** DESCRIPTION OF THE TASK **
Supply the number of lines below containing "header", nothing else.

** ENTRIES PROVIDED **
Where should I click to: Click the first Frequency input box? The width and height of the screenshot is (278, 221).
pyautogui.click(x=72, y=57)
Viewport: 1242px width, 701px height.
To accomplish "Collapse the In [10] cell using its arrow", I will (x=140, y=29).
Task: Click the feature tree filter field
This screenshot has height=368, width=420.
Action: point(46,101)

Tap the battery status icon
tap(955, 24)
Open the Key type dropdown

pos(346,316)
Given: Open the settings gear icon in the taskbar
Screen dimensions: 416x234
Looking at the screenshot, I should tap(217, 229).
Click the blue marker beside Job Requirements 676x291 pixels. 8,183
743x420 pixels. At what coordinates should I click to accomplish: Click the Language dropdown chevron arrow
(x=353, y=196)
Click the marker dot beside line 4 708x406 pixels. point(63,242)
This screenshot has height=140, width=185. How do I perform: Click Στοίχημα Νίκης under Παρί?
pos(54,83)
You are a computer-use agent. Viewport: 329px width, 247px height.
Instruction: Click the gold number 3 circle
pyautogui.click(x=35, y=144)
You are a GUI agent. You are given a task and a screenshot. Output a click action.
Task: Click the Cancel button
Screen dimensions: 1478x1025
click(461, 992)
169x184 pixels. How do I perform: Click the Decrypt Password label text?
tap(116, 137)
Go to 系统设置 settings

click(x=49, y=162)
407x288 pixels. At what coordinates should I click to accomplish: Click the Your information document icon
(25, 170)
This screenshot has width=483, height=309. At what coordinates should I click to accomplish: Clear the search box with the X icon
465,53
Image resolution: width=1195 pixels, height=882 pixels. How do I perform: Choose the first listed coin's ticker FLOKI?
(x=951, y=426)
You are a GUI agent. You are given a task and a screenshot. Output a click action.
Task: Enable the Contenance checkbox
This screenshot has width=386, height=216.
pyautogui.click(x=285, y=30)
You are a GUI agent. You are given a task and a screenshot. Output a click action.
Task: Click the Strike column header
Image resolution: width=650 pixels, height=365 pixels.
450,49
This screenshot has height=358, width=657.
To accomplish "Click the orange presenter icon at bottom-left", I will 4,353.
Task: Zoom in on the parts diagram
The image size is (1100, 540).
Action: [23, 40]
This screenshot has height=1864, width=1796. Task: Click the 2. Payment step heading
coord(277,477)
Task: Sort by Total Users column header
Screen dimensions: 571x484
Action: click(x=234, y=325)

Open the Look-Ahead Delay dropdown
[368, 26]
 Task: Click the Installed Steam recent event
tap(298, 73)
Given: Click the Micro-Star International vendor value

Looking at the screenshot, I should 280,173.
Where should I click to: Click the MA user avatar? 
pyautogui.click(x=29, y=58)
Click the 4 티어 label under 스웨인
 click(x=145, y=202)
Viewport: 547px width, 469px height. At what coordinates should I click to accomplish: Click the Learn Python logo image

** SOLUTION **
2